According to the plan drafted by the Gulf Cooperation Council (GCC), Saleh will hand over power to his vice president within a month after an agreement is signed with the opposition. In return, he will be granted immunity from prosecution after leaving office.
"The ruling party informed the foreign ministers of the GCC of their acceptance of the Gulf initiative in full," Tariq Shami, the spokesman for Saleh's party, told the news agency Reuters.
Fears of instability
Previously, Saleh had said he would leave power only when his presidential term expires in 2013, not through a "coup."
Saleh, who has ruled Yemen for 32 years, has claimed in the past that if he were to step down under the pressure of anti-government protests, Yemen would spiral into chaos and civil war.
"This would consequently harm the security of the region as a whole," Saleh said in a speech on state television.
"No for coups and no for stopping the development process, and yes for security, stability and peace," he added.
Caution in Washington
Western nations, particularly the United States, have been reluctant to publicly call on Saleh to step down. Saleh has received counterterrorism money from Washington to help fight Al-Qaeda in the Arabian Peninsula, which operates out of Yemen.

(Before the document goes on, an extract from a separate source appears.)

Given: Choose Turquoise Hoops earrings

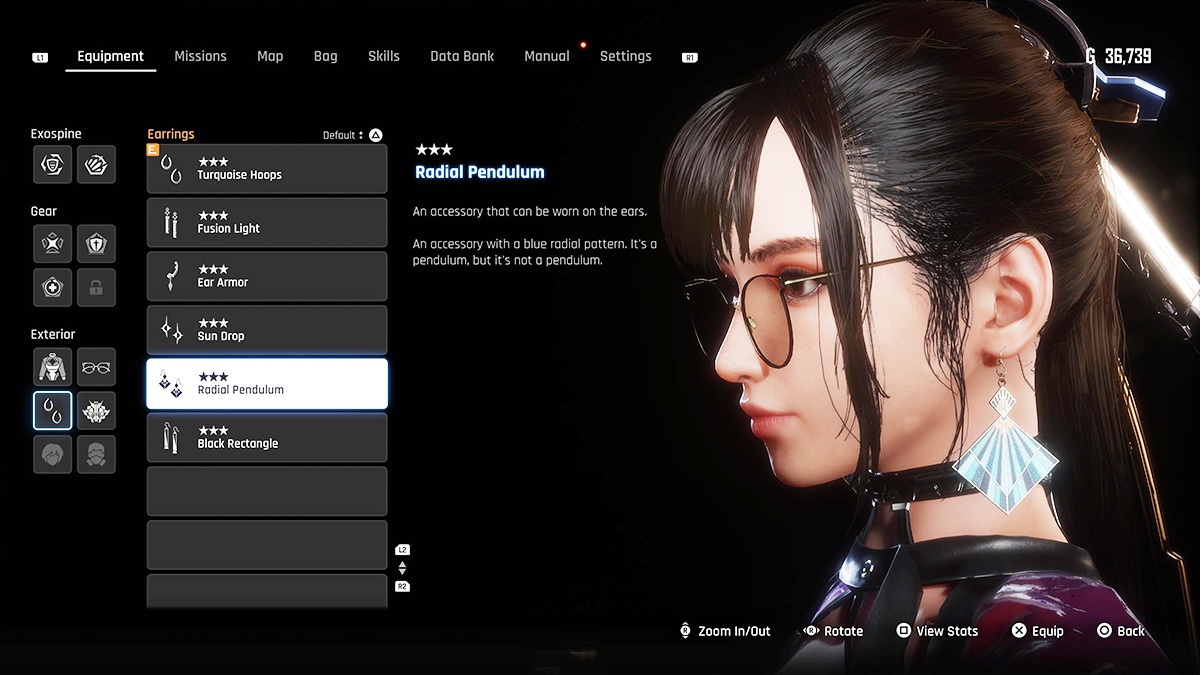Looking at the screenshot, I should (x=267, y=169).
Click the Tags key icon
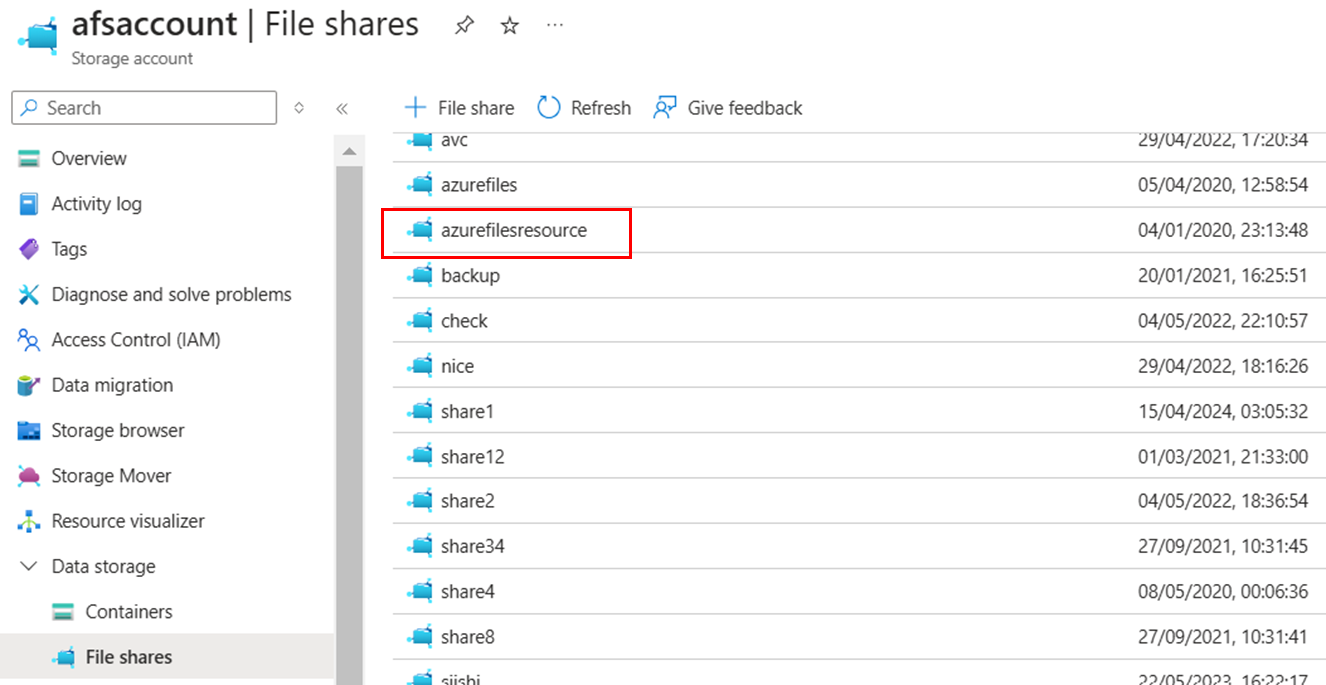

However, Washington began distancing itself from Saleh after his government carried out a violent crackdown on anti-government protesters, which left at least 100 people dead.
The Obama Administration recently declared its support for a swift political transition.
"We applaud the announcements by the Yemeni Government and the opposition that they have accepted the GCC-brokered agreement to resolve the political crisis in a peaceful and orderly manner," White House spokesman Jay Carney said in a statement.
"The United States supports a peaceful transfer of power in Yemen that is responsive to the aspirations of the Yemeni people."
An earlier statement from the US State Department had urged the process to begin swiftly.
"President Saleh has publicly expressed his willingness to engage in a peaceful transfer of power; the timing and form of this transition should be identified through dialogue and begin immediately," State Department spokesman Mark Toner said in a statement.